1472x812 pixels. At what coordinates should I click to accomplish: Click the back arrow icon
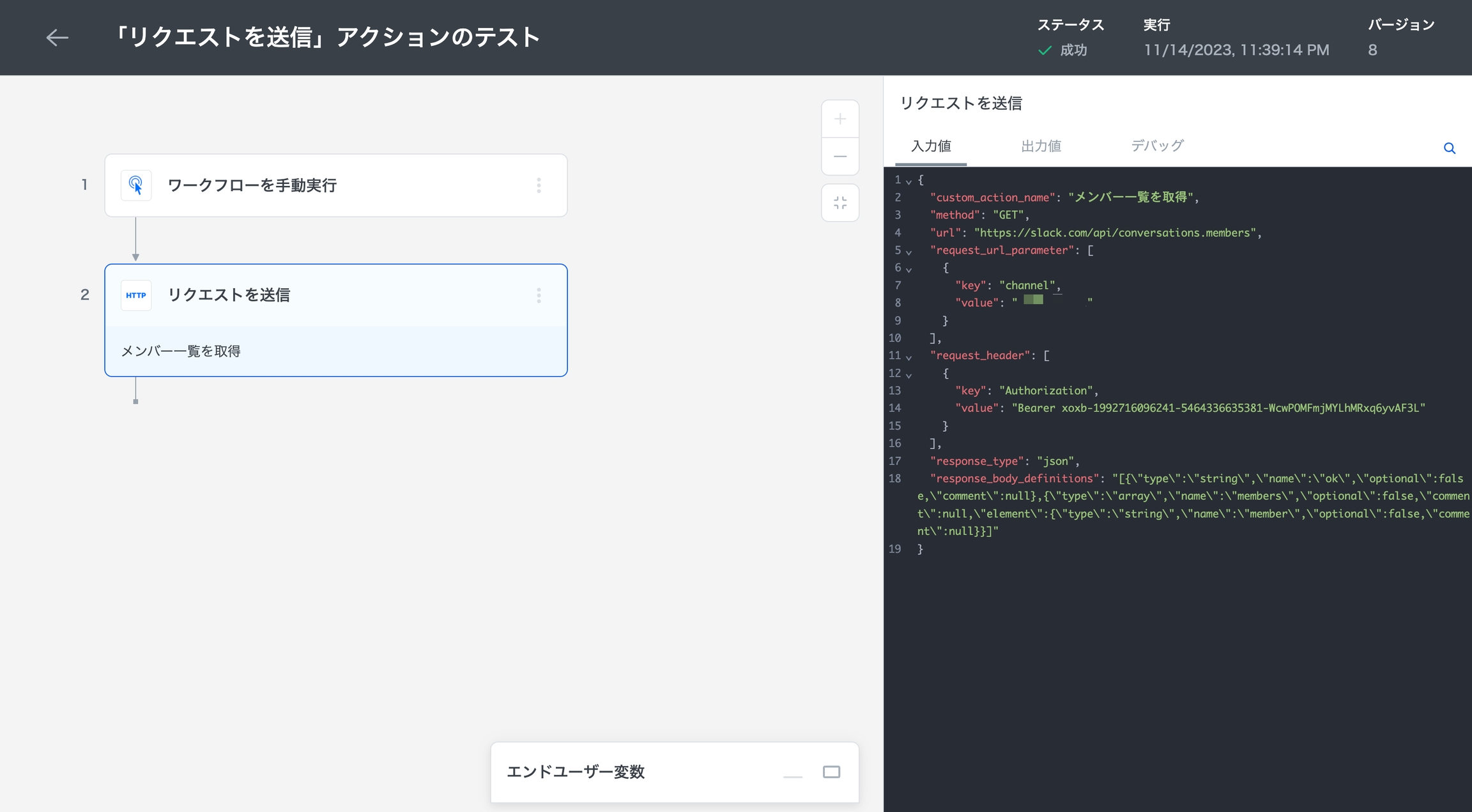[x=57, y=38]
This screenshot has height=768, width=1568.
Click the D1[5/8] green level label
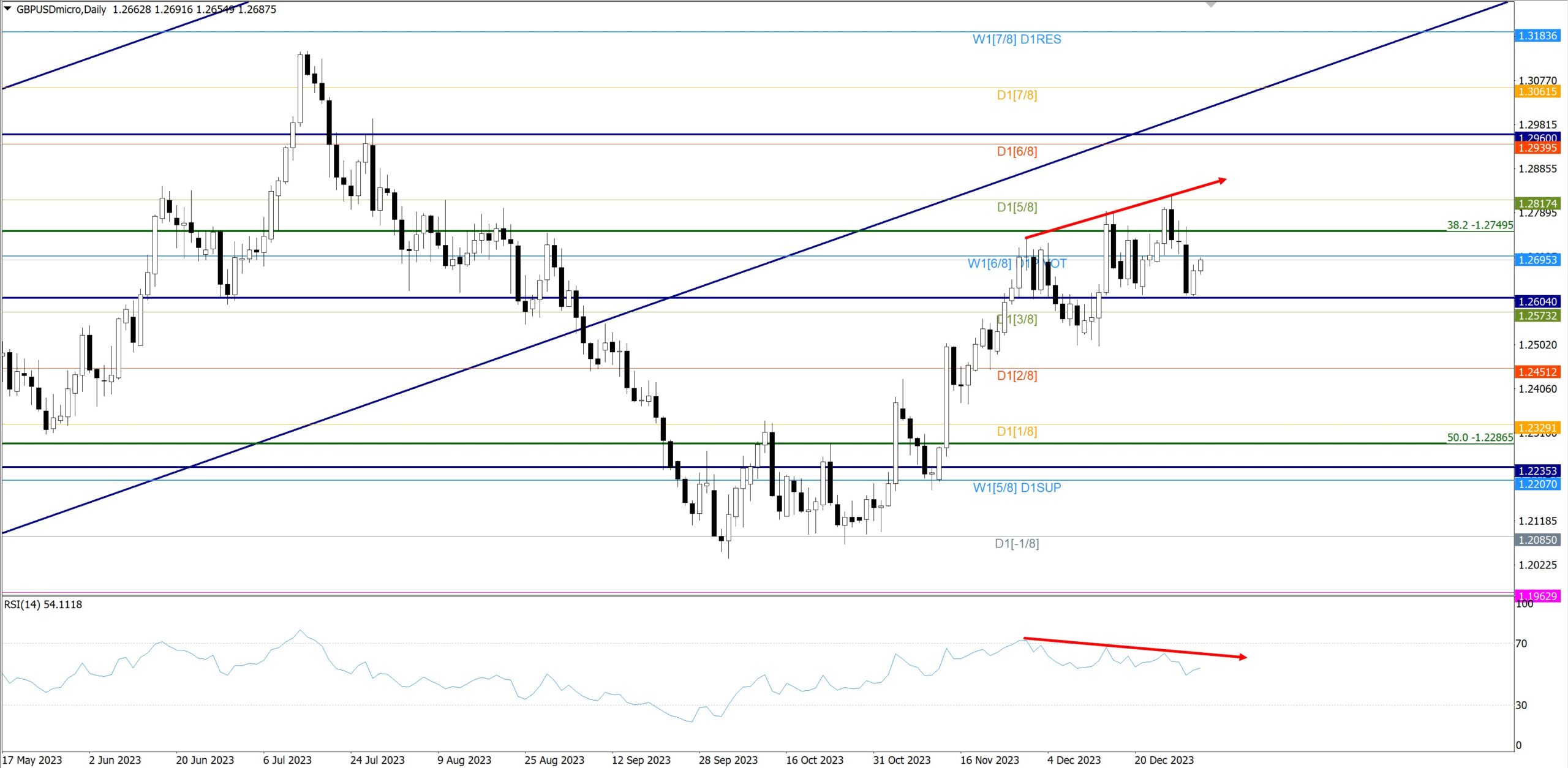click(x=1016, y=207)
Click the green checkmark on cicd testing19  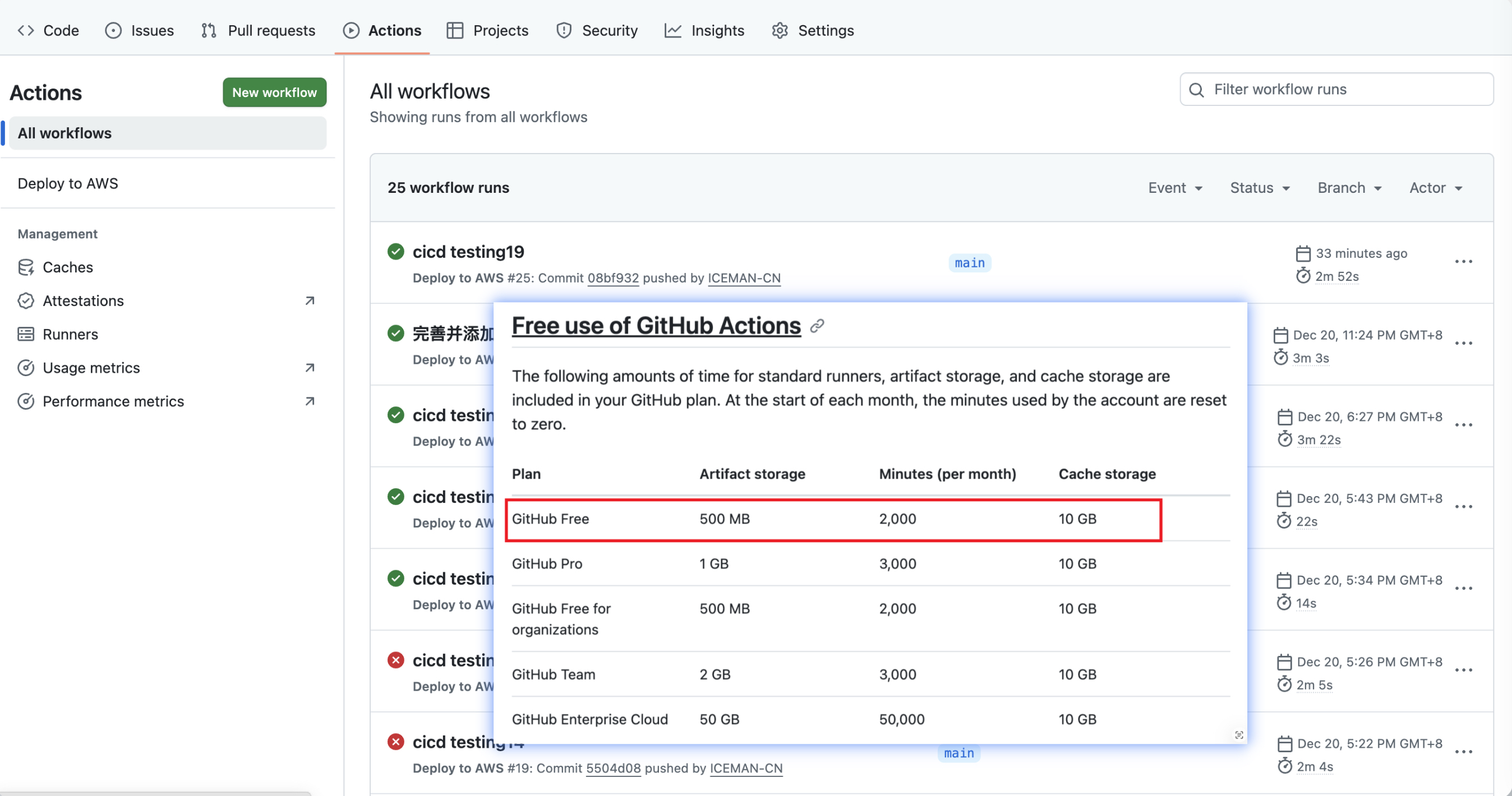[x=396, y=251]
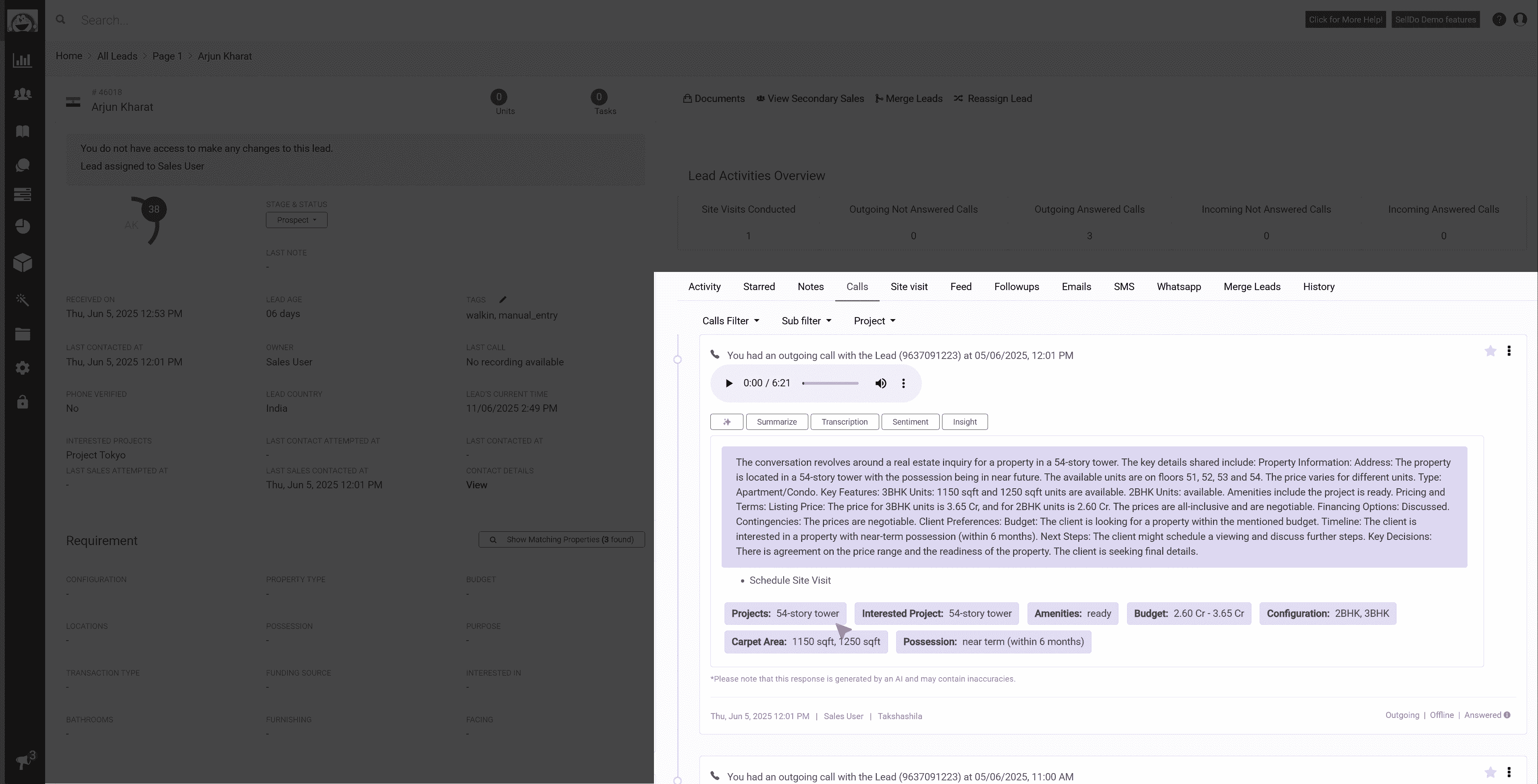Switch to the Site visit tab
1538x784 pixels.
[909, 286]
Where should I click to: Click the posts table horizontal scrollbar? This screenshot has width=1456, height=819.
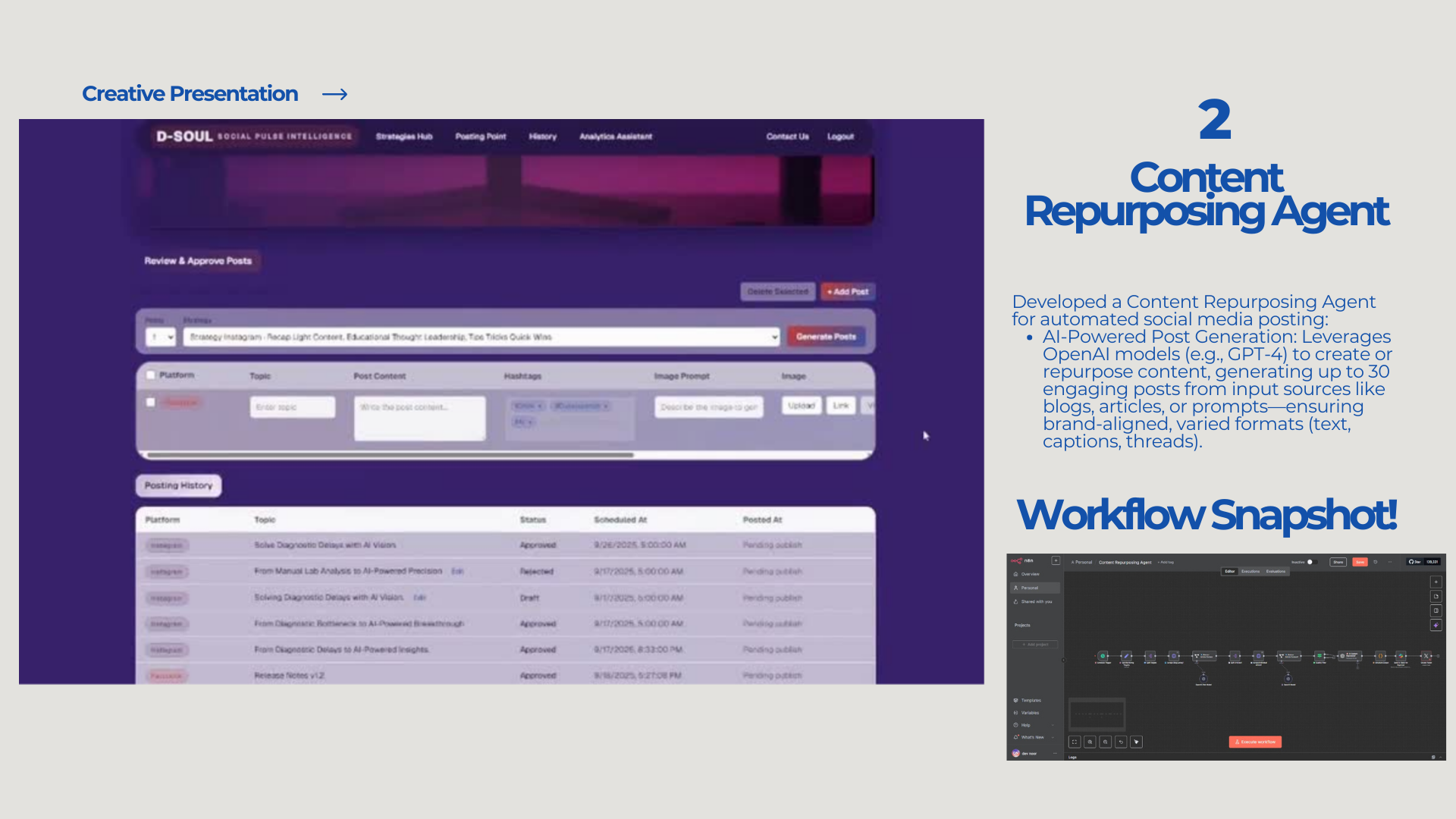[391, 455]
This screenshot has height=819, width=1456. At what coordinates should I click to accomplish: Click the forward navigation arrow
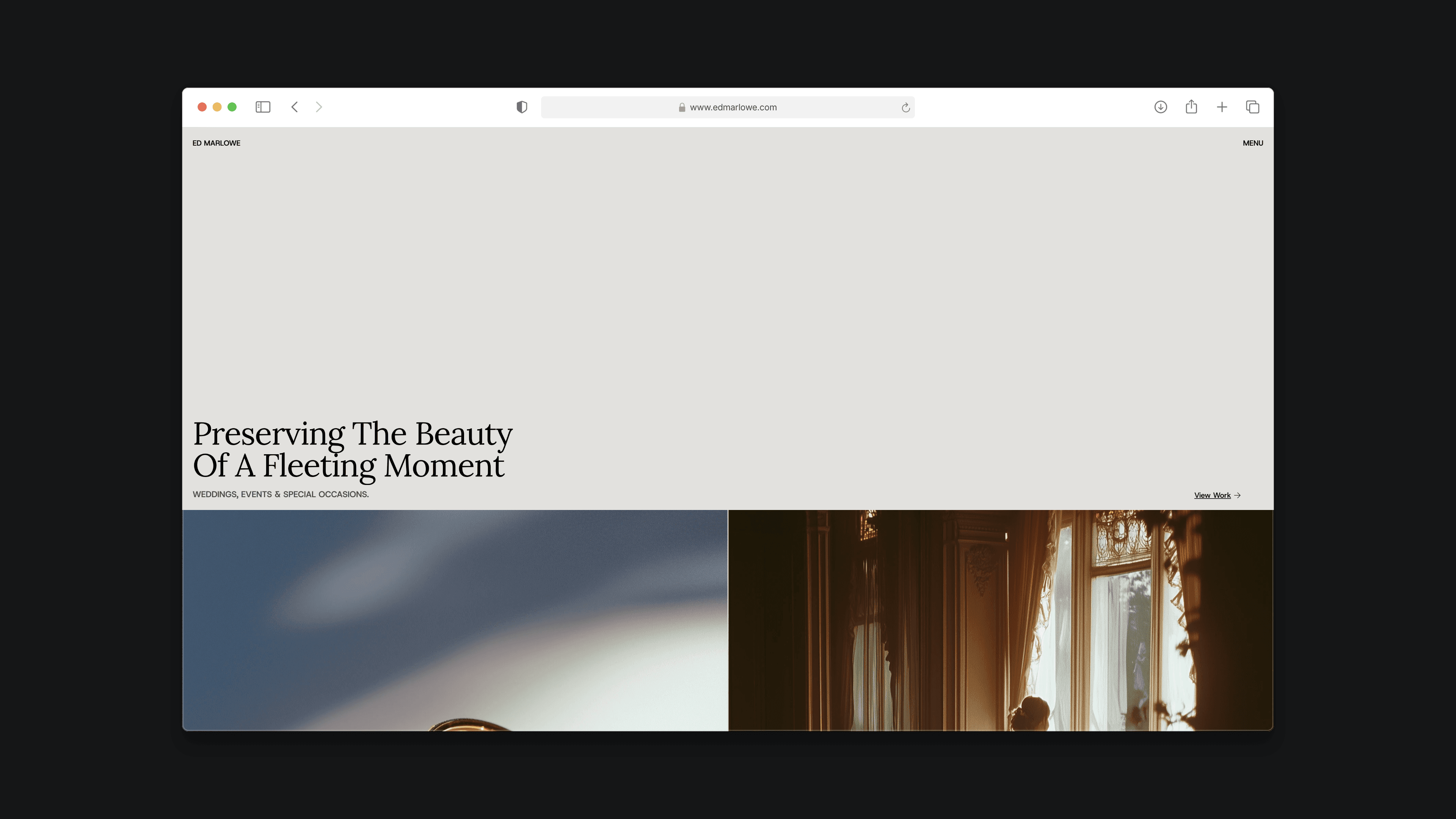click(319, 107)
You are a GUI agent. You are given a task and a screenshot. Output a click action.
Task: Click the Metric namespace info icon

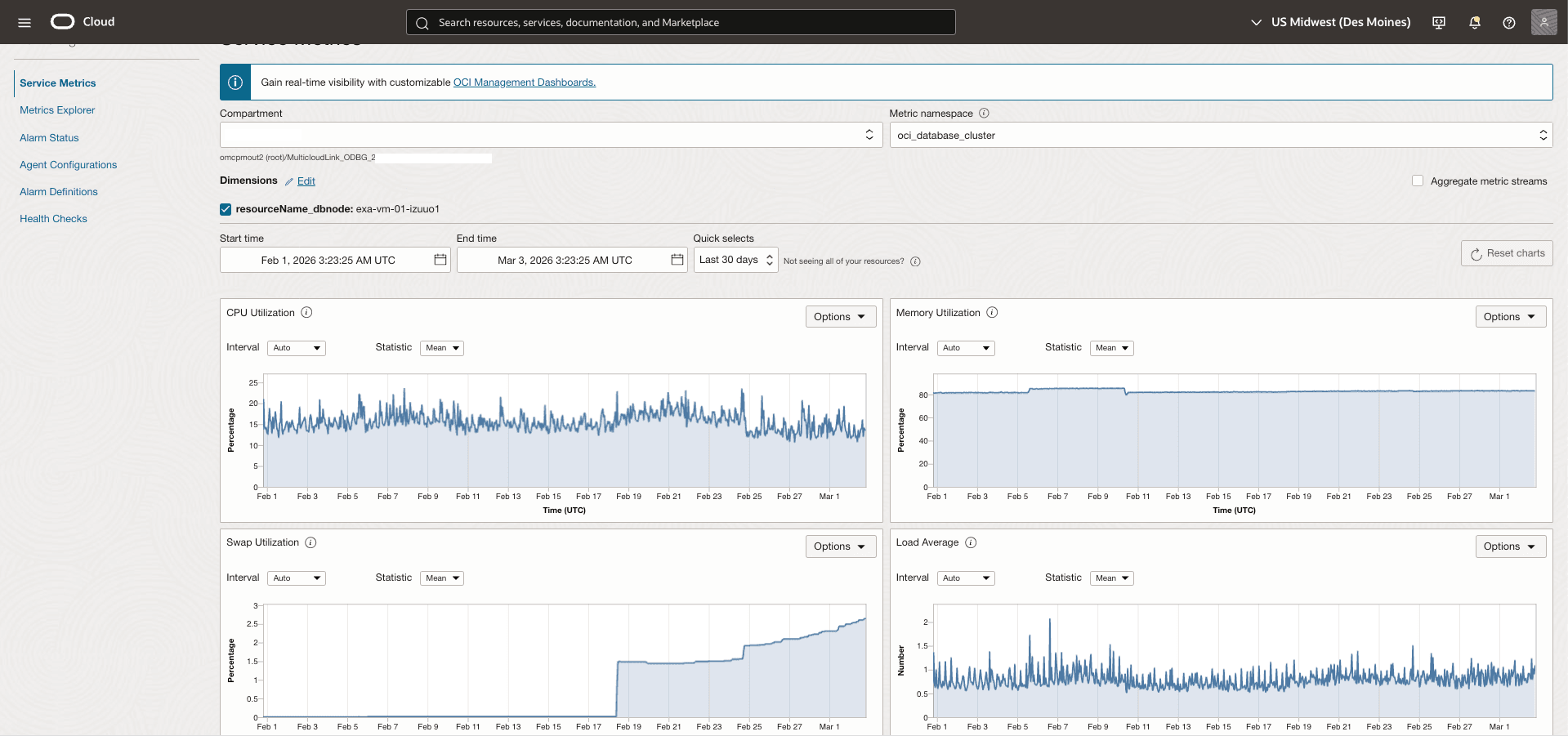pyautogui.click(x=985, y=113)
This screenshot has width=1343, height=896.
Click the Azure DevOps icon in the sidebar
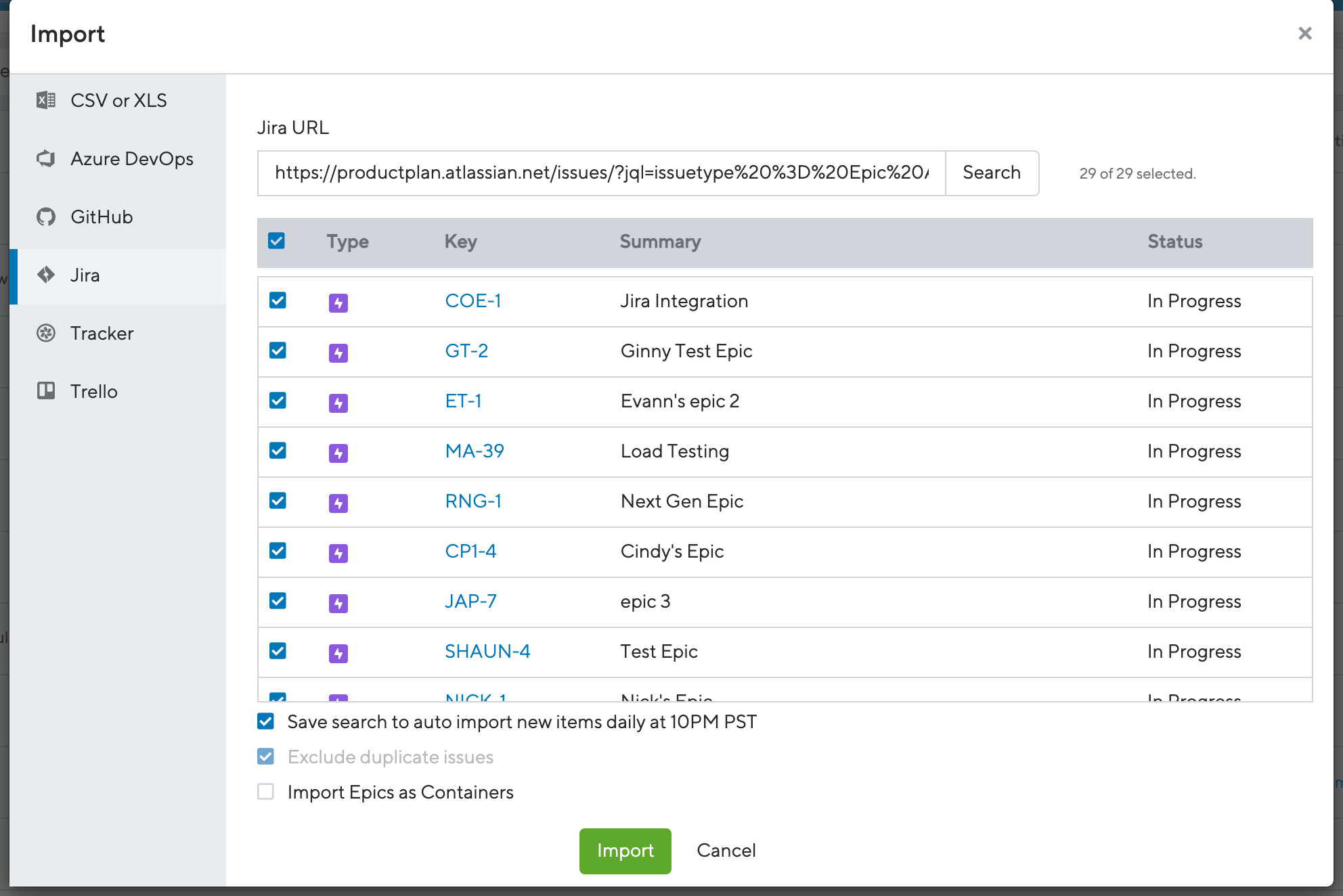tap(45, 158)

────

= Work instruction =
The required response consists solely of the lines from the line containing "This screenshot has height=819, width=1456." through the end of the listing, both ends included, copied exactly without pictures.

= Exercise response =
This screenshot has height=819, width=1456. At what coordinates should I click to accomplish: Click the forward navigation arrow
click(319, 107)
You are a GUI agent. You are given a task and a screenshot. Output a click action.
Task: Click the Metric namespace info icon

pyautogui.click(x=985, y=113)
This screenshot has width=1343, height=896.
Click the Azure DevOps icon in the sidebar
tap(45, 158)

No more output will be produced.